Closer to home for Swiss investors, SMG is preparing a SIX Swiss Exchange debut that would test appetite for online classifieds after a difficult couple of years for digital advertising. Formed in 2021 as a joint venture between TX Group, Ringier, the insurance mutual Mobiliar and investor General Atlantic, SMG operates category leaders such as Homegate and ImmoScout24 in property, AutoScout24 in cars, and generalist marketplaces like Ricardo and Tutti. People familiar with the deal say an offering of roughly CHF1bn could value the group around CHF4.5bn, with at least a fifth of the company likely to change hands. Bankers pitching the deal point to network effects and pricing power in property listings, improving monetisation in autos and payments, and operating synergies from integrating the portfolio under one umbrella. Sceptics will focus on cyclicality in real estate volumes and how quickly SMG can translate traffic leadership into rising ARPA without denting user growth.

The venue question — always sensitive in Europe — is back on the agenda too. Zurich and Frankfurt have emerged as the most active hubs in late summer marketing, while London’s drought has stretched from cyclical to structural. That geographic tilt matters: Swiss and German institutions have been steadier incremental buyers of domestically listed assets this year, while the UK continues to wrestle with outflows from domestic equity funds and a still‑evolving reform package. For global managers, however, venue is secondary to fundamentals: credible governance, IFRS numbers that square with private‑company KPIs, and a path to free cashflow that does not rely on aggressive add‑ons.

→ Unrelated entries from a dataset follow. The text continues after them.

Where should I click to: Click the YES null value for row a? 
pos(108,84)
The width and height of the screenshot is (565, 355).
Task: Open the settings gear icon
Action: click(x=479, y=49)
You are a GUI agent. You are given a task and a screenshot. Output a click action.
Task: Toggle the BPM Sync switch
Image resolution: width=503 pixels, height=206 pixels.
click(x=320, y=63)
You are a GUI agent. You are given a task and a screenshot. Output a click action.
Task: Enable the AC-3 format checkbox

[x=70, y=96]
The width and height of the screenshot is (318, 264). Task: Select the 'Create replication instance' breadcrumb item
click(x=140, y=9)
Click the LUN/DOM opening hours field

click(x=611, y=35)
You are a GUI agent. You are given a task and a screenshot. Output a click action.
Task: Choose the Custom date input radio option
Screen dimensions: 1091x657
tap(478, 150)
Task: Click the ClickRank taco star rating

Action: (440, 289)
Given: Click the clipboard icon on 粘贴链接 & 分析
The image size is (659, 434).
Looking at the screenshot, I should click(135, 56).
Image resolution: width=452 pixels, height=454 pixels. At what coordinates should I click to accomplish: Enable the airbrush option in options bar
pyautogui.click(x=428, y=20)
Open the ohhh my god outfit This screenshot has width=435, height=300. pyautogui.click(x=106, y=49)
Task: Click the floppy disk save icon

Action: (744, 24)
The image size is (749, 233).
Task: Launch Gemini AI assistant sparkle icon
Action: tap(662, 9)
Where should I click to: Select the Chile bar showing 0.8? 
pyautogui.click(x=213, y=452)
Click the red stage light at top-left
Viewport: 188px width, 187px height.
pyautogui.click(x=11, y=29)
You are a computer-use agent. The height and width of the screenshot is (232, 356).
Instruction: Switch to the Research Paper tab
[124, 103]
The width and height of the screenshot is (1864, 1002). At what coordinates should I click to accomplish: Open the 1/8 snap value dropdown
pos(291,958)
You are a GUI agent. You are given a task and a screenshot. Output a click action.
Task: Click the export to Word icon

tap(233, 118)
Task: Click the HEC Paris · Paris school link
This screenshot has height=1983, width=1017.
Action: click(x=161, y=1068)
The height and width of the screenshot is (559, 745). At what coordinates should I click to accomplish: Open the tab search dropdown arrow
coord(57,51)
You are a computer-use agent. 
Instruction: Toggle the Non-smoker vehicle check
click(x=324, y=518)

What will investors demand? Three themes recur in pre‑deal soundings. First, profitable growth now trumps “growth at any cost.” Second, sellers need to leave upside on the table: books that clear only with generous cornerstone allocations and wall‑to‑wall friends‑and‑family demand will be read as weak signals. Third, float size matters. A free float of 25–35% with genuine daily liquidity gives generalists permission to build positions over time and reduces the risk of technical squeezes that can punish early‑stage holders.

There are early signs the market can meet those tests. The healthiest recent European debuts are trading at or above issue and have kept to forecast, improving confidence that IPOs are investable again rather than exotic one‑offs. In sector terms, infrastructure‑adjacent assets and indispensable business‑to‑business platforms are screening best; discretionary e‑commerce and ad‑supported media remain a tougher sell. Against that backdrop, Verisure’s subscription economics, ISS STOXX’s index‑and‑data annuities and SMG’s leading verticals tick many of the right boxes — provided pricing lands inside, not beyond, investors’ published cost‑of‑equity hurdles.

Still, the market has not entirely healed. Syndicate desks note that windows are short and require near‑perfect execution; any late‑breaking macro shock can push launches into the next quarter. Rate‑cut expectations are fluid, energy prices are a live variable as winter approaches, and US equity leadership continues to siphon attention and risk budget from Europe. Dealmakers also concede that many would‑be issuers are running dual tracks into 2026, ready to flip to a private sale if a rival sponsor shows up with a full‑price cheque and limited closing risk.

The autumn queue may also grow. Industrial names such as Ottobock and infrastructure‑linked assets like TenneT have explored options, and sponsor‑owned platforms from software to specialty health continue to test the waters with analyst education and non‑deal roadshows. If the first two or three IPOs clear at sensible valuations and hold in the aftermarket, more will follow quickly as boards rush to secure calendar slots before year‑end blackout periods and holiday‑thinned books shorten execution timetables.

For now, the mood is pragmatic. Advisers are counselling clients to under‑promise and over‑deliver; to publish audited numbers that map cleanly to the prospectus; to be realistic about leverage; and to build a register that mixes quality local institutions, global generalists and sector specialists. Do that, and Europe’s battered new‑issue market could finally put together a quarter that feels normal again. Miss the mark, and the region risks another season of “almosts” — and a pipeline that drifts into 2026 with more sellers than buyers.